Mengungkapkan rasa bisa menjadi pertarungan antara keberanian dan ketakutan. Ada keraguan yang menghantui, mempertanyakan apa yang akan terjadi jika kata-kata itu akhirnya terlontar. Terkadang, rasa takut akan penolakan atau keretakan hubungan menguasai pikiran, menyulitkan langkah untuk berbicara dengan jujur. Segala alasan rasional bermunculan, membentuk dinding tebal yang sulit ditembus.

Cinta yang sulit diungkapkan bisa menjadi beban yang melingkupi, menimbulkan rasa tertekan yang menghimpit di dalam dada. Ada perang batin yang terjadi antara keinginan untuk mengungkapkan segala perasaan dan ketidakmampuan untuk melakukannya.
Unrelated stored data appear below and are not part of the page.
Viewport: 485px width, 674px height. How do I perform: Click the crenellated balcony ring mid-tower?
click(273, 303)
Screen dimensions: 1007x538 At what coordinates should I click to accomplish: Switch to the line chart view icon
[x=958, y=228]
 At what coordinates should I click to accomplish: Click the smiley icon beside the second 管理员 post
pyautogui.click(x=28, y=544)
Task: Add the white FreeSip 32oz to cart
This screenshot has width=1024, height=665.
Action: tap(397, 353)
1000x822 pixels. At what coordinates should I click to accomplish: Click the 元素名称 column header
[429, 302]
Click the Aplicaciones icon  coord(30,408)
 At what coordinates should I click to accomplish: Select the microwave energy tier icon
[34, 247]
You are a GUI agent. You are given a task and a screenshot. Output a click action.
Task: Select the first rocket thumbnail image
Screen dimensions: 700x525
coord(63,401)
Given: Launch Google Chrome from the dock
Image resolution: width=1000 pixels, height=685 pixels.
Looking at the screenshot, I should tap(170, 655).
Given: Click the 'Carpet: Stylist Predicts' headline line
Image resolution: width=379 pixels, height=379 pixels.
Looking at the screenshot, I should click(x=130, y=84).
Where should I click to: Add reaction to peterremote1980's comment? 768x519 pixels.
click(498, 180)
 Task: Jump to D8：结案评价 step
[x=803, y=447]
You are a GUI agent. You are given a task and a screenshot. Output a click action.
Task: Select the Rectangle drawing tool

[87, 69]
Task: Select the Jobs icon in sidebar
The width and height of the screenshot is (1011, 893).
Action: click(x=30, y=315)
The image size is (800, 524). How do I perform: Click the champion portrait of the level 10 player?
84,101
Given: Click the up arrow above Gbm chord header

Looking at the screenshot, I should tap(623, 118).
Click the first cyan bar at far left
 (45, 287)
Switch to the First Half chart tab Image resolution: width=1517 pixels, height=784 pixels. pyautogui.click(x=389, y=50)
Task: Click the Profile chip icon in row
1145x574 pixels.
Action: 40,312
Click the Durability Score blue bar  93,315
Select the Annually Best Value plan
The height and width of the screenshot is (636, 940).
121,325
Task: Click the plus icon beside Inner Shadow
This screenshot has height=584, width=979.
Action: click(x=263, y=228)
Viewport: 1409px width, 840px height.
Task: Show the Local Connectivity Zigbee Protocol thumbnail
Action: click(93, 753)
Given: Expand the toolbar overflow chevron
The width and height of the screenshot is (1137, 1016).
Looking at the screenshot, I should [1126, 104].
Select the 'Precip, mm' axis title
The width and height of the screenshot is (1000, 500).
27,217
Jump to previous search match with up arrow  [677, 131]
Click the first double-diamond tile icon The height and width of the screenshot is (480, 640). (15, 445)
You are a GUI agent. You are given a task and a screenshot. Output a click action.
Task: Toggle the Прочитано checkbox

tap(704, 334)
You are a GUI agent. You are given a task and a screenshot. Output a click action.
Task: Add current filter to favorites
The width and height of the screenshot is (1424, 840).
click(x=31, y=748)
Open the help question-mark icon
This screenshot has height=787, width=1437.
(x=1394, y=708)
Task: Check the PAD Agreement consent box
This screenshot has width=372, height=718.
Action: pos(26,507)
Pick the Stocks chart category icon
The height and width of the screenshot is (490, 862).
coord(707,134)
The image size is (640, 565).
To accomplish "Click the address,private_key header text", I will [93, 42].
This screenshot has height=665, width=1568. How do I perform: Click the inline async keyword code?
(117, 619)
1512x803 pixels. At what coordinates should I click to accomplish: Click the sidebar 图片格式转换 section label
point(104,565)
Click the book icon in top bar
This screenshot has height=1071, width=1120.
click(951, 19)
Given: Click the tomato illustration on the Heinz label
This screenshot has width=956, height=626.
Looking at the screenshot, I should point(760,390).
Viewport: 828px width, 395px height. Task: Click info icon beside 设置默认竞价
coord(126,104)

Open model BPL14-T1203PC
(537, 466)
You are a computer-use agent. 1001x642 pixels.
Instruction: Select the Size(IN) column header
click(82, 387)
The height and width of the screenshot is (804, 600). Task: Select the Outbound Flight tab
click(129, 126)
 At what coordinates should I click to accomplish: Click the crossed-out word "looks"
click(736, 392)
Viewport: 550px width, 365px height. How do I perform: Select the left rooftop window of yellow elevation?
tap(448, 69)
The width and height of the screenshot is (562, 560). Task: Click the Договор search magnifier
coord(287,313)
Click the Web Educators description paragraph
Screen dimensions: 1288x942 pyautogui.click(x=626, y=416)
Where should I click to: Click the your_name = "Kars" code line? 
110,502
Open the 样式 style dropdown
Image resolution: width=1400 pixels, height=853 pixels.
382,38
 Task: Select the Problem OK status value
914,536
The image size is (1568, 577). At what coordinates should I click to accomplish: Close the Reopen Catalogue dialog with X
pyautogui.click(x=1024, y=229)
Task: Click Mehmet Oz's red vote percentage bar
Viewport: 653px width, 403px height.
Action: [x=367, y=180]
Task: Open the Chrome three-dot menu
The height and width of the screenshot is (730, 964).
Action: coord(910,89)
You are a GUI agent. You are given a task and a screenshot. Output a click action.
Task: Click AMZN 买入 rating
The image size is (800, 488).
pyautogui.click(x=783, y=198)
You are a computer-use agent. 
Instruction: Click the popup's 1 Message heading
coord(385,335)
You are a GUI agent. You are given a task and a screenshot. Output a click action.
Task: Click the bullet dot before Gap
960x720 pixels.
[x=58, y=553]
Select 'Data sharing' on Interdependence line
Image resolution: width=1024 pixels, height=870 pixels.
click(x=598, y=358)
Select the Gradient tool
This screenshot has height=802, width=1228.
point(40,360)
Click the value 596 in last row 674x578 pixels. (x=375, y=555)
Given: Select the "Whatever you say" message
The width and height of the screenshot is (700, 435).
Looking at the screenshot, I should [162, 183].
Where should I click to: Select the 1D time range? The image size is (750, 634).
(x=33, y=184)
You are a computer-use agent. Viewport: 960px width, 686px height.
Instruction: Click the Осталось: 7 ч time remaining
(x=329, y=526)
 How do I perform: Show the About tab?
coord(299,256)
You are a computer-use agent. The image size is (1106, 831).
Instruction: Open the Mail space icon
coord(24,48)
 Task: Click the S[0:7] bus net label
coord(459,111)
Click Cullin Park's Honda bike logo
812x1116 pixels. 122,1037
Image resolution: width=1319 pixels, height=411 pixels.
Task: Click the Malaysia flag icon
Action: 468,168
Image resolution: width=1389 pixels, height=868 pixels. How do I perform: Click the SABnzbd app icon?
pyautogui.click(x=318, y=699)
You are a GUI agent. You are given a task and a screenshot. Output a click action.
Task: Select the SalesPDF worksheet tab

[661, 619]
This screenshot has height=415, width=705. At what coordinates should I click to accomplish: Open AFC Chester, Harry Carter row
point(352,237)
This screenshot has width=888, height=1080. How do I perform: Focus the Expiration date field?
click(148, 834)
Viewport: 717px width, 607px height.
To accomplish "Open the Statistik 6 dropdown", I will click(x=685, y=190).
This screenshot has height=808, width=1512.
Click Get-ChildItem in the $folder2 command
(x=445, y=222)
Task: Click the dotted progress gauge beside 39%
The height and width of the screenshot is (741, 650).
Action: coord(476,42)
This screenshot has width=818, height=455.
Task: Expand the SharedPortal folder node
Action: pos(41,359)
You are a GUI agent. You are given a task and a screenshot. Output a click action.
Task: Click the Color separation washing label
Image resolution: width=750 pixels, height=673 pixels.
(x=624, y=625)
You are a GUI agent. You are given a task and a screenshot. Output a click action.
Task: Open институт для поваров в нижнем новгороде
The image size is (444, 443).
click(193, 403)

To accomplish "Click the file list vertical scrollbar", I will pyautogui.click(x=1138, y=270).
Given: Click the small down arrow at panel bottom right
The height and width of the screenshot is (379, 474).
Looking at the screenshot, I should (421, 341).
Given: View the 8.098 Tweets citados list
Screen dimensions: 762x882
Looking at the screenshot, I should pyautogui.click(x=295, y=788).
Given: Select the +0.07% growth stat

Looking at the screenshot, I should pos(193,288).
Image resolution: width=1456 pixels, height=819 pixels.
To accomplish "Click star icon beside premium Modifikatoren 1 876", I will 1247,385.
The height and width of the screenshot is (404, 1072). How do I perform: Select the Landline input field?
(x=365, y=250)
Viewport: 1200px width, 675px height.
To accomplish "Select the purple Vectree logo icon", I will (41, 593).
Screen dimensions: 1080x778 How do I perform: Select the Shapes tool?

Terkadang, orang cenderung menyembunyikan cinta di balik senyuman palsu, takut akan ketidakpastian yang mungkin terjadi.

Mengungkapkan rasa adalah tentang memberikan ruang bagi hati untuk berbicara. Ia adalah proses yang membutuhkan kesabaran, kejujuran, dan ketulusan. Kadang-kadang, cinta tak perlu dikatakan, namun cukup dirasakan dalam setiap tatapan, dalam setiap sentuhan lembut, dalam setiap kepedulian yang tulus. Hubungan tanpa ikatan memang sedikit menyesakkan. Tapi tak apa bukan? Bukankah yang paling penting adalah kehangatannya?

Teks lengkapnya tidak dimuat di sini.